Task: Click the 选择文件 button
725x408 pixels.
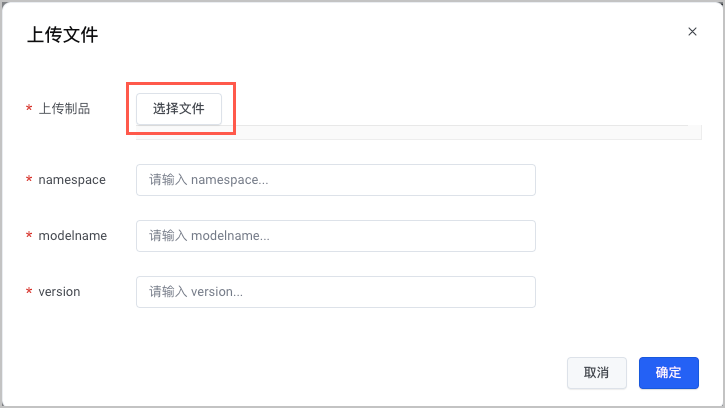Action: 179,109
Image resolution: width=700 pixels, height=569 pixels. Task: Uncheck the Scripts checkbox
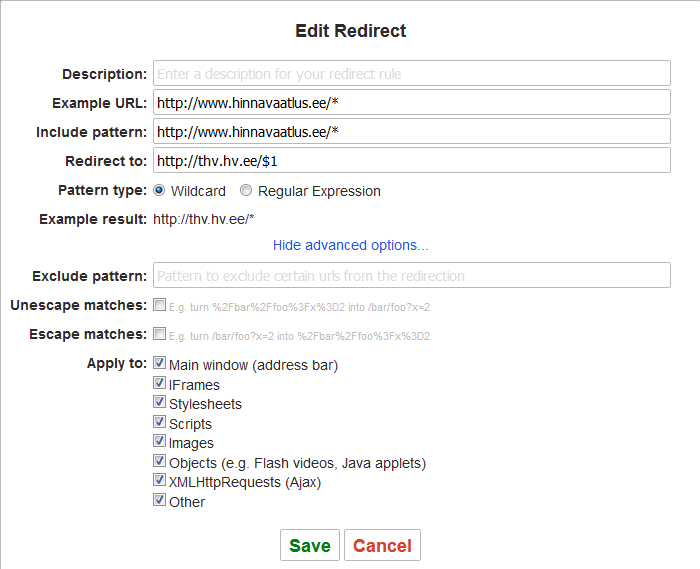[159, 421]
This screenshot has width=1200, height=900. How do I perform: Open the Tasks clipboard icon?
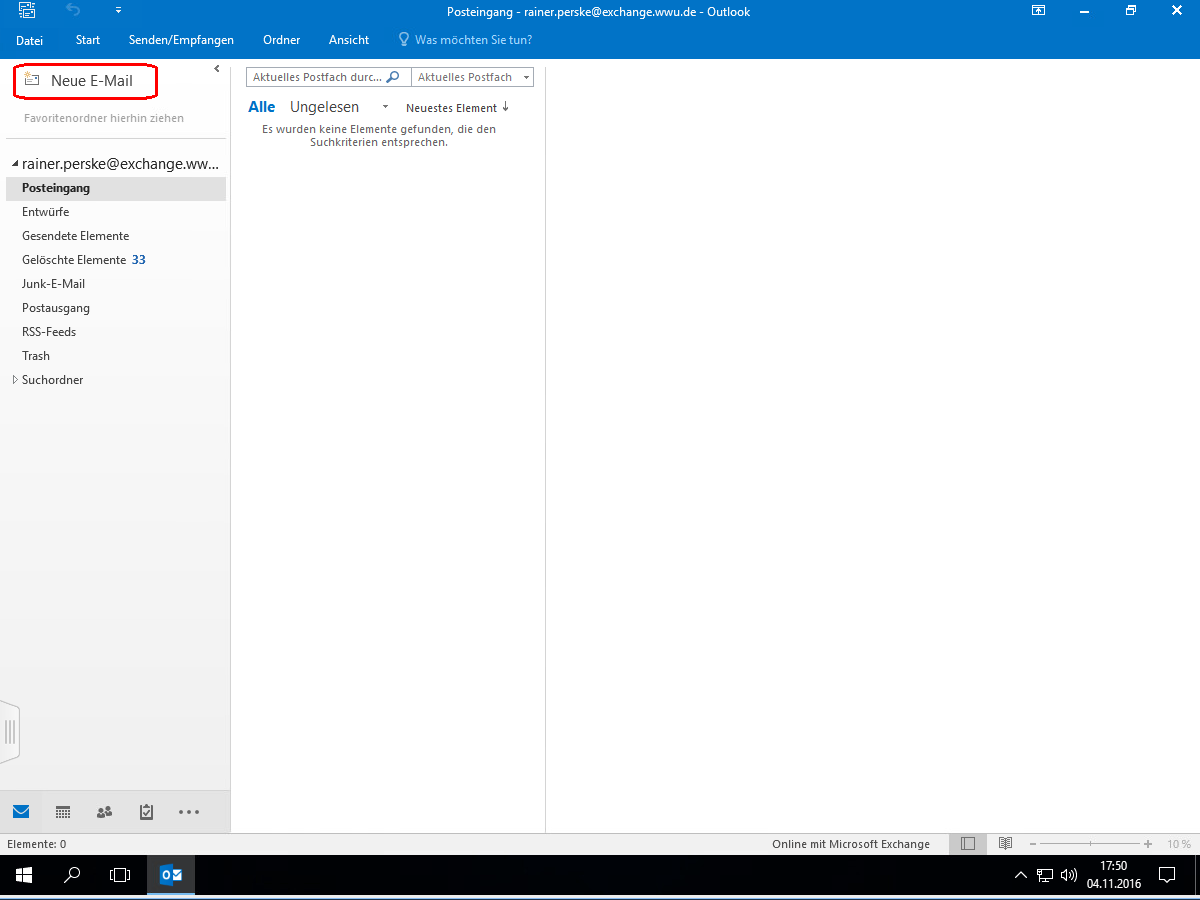(146, 812)
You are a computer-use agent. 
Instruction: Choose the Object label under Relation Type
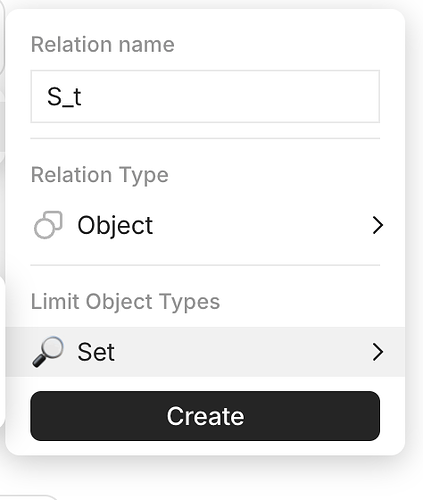pos(115,225)
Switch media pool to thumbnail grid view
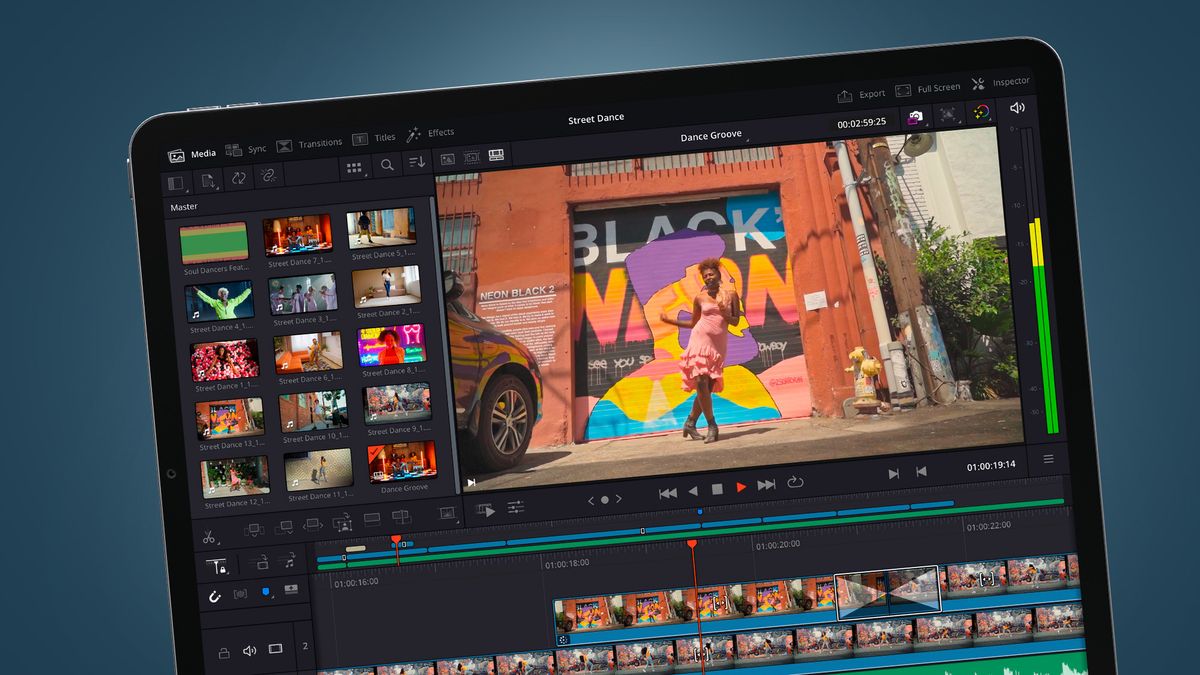Image resolution: width=1200 pixels, height=675 pixels. pyautogui.click(x=354, y=165)
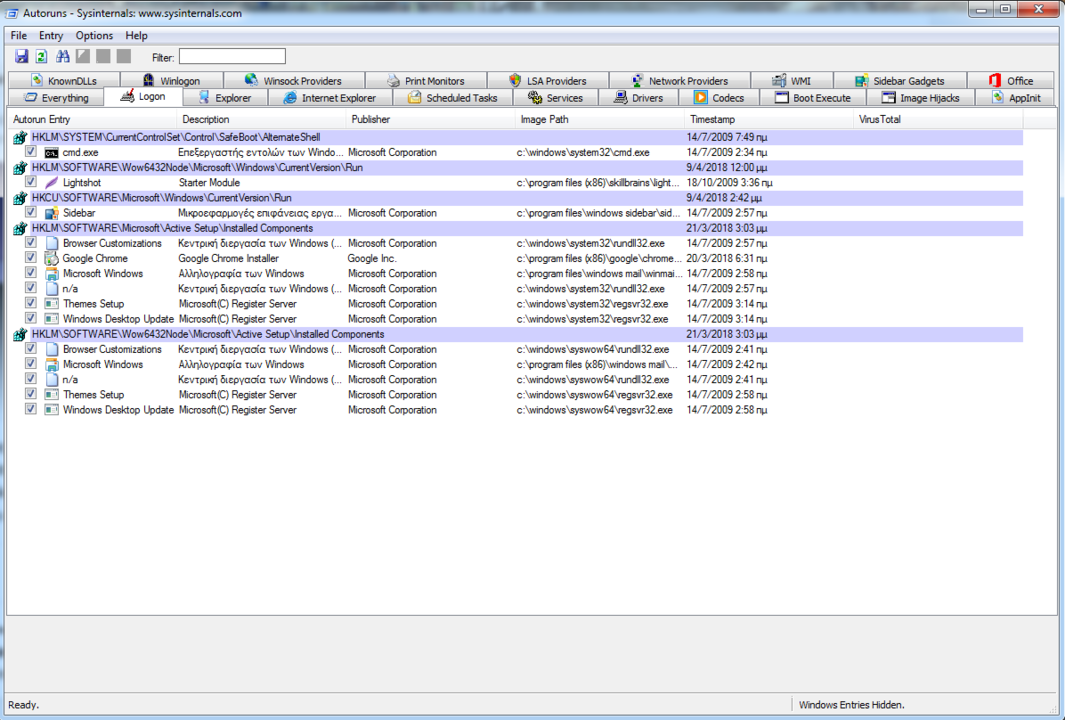
Task: Disable the Google Chrome autorun entry checkbox
Action: pyautogui.click(x=31, y=259)
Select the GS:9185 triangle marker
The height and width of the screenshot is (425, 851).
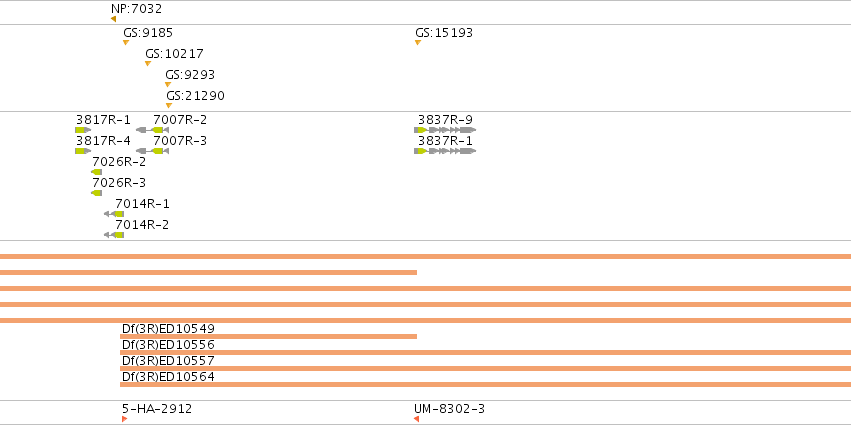coord(126,42)
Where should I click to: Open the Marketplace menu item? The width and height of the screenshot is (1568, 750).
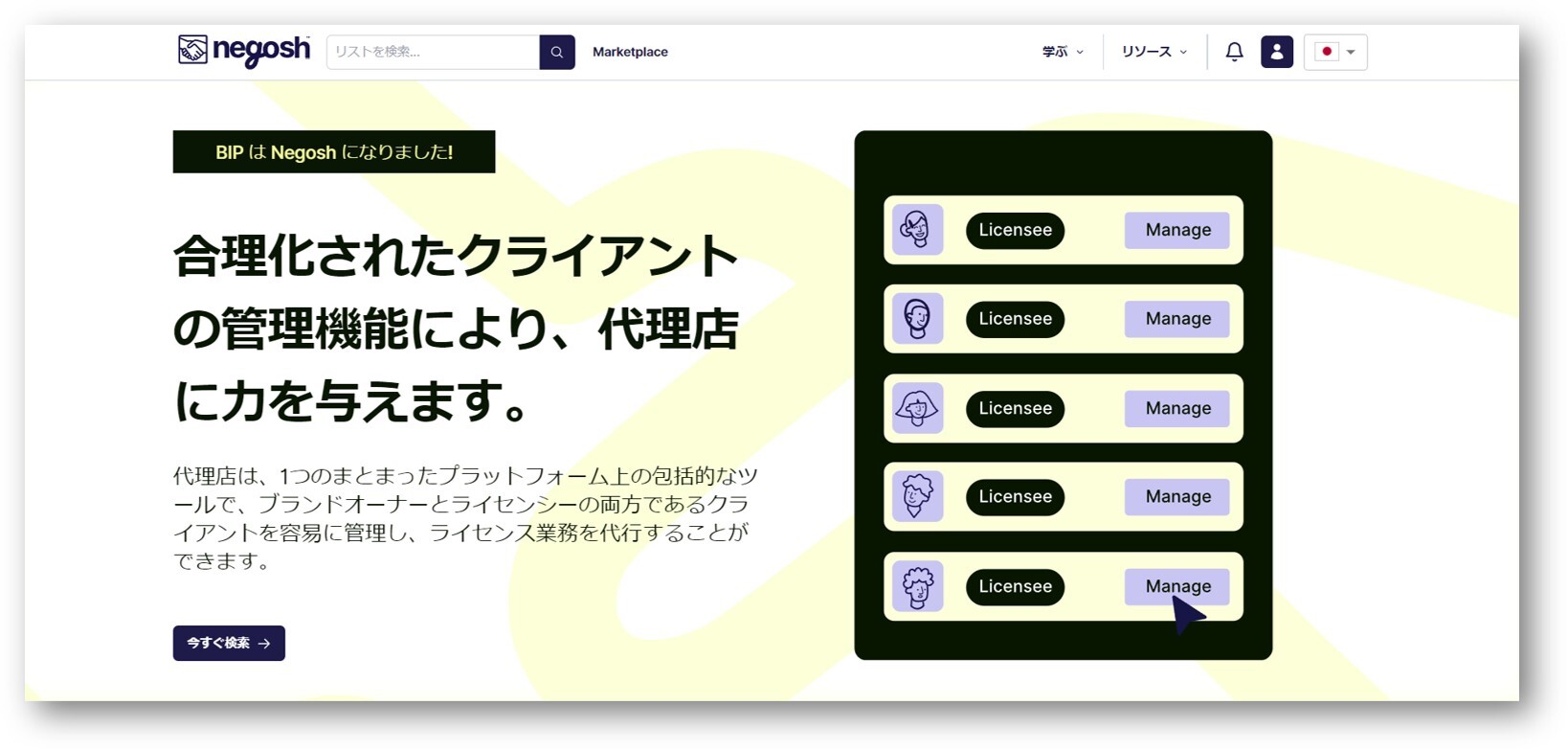630,52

════

**What the exercise asks**
Copy the items word for word, starting with the line that contains "Where should I" and going on through the end of the items. Leave the pictures out.

**Solution to this task**
Where should I click to: Open the Marketplace menu item? The width and height of the screenshot is (1568, 750).
630,52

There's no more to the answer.